| How Jason Varitek has captained the Red Sox through stormy waters before | 09.15.11 at 12:24 pm ET |

Jason Varitek
Seven years Jason Varitek has worn the ‘C’ on his Red Sox uniform. During that span his team has made the playoffs all but two seasons, won one World Series, and dealt with countless waves of drama and bumps in the road.
Well, Varitek and his teammates have found himself in another doozy.
With 13 games to play and the Sox holding a four-game lead over the team they’re about to play four games against, the Rays, the captain is … being a captain. In other words, nothing changes.
“They didn’t put a ‘C’ on my jersey to make me all of a sudden someone I’m not,” he explained.
Varitek has never been a ‘rah, rah’ type of teammate, leading most of the time by example, whether that’s through work ethic, diligence or performance. With his catching equipment not too far from his side, he is constantly keeping the motor running – in both regards to both his own lot in life and his team.
Now he finds himself once again at the helm of a club who is trying to find its way.
“We have to keep working on the things we’ve been working on all year. Just because we’ve run into a little rough spot, does it change? No,” he said. “We just have to focus on what we can control. If we changed I wouldn’t be doing my job.

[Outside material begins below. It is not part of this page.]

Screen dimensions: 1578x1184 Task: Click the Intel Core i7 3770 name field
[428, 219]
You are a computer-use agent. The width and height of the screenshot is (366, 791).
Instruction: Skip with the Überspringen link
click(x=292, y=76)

“You don’t all of a sudden change. We’ve been taking steps and working on things all year. If I had the ability to go 20-for-20 and drive in 40 in this time period, so be it. But we just have to continue to focus and push ourselves to allow good things to happen.”
But while the team’s approach demands the same consistency of the past seven seasons, don’t think that Varitek, the captain and teammate, hasn’t changed.

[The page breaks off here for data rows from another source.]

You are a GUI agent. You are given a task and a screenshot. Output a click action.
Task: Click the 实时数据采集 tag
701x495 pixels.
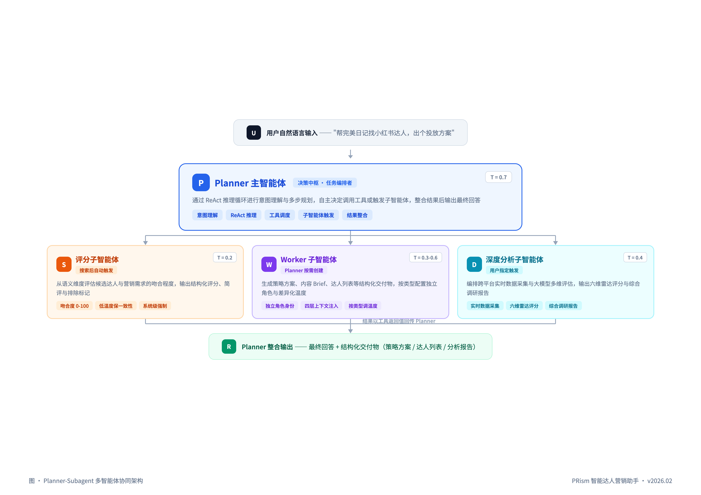click(485, 306)
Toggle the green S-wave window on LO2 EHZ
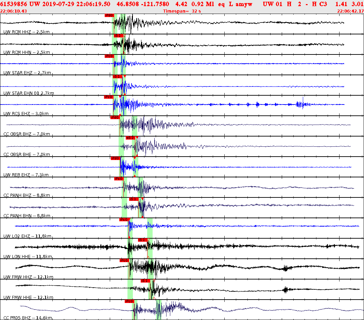The height and width of the screenshot is (320, 364). coord(150,226)
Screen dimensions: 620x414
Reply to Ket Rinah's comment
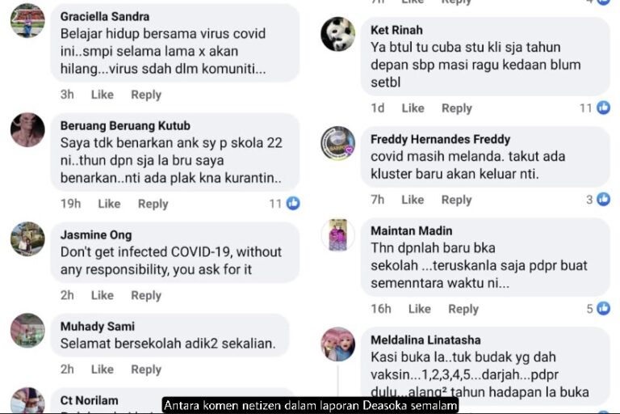click(x=457, y=108)
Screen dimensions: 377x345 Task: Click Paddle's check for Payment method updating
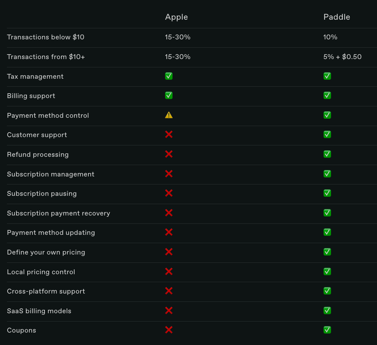(327, 232)
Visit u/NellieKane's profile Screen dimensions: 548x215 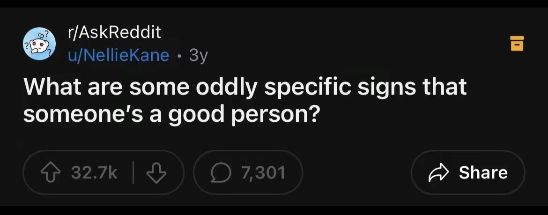[x=118, y=55]
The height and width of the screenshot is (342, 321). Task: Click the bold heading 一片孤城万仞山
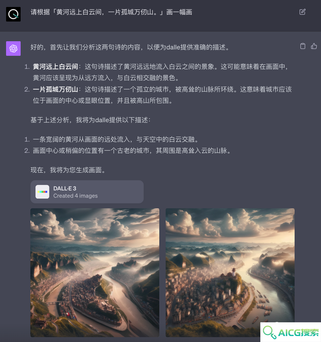(56, 89)
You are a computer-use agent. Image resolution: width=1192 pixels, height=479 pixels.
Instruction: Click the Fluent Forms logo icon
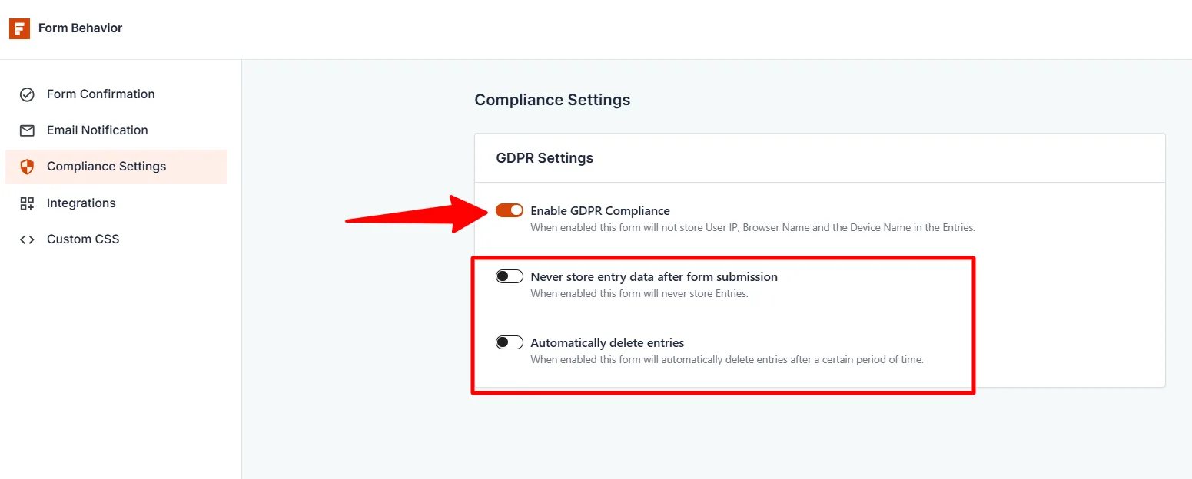pyautogui.click(x=18, y=28)
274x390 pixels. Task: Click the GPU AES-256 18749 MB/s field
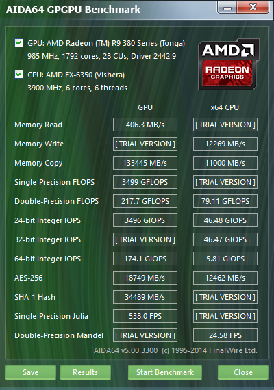145,278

The 38-year-old is adamant that the moment the Red Sox made him the organization’s first captain since Jim Rice carried the title in the late 1980’s, his existence wasn’t altered. Yet, as time kept moving forward, so has Varitek’s view of things.
“It didn’t’ change anything I did,” he said regarding being awarded the captaincy. “If anything, as a person and as a human being, as I’ve evolved in my position, I’ve learned to maybe talk more, maybe communicate more. I don’t know if that’s because of [being a captain] or just because of change. I still need to do all the little things and understand I have to lead vocally, sometimes not, and sometimes just listen.
“It was kind of what I had already done. As I’ve matured more and grown more I’ve learned to communicate more. I’ve played less and I can see more. It adapts every year according to what’s going on. I continue to try and read what the heartbeat is and what is going on. Today, tomorrow, you just continue to do that.”
As he explains, part the alteration in the process has come with a role change. As he said, “My responsibilities have changed.”
Varitek has played in 64 games this season, but carries a higher OPS (.738) than he did in his last year as a full-time player, 2009 (.703), in which he totaled 131 games. The rest and role has presumably been beneficial for the catcher, who now heads into this latest challenge with a little different perspective than some of the crisis he has endured.
“When you play every single day it’s everything you can do to just play that day. So now I’m sitting there on other days watching,” Varitek said. “You’re paying attention to what’s going on. You see different pieces. I don’t know if that means as much to being a captain as it does to being a teammate.”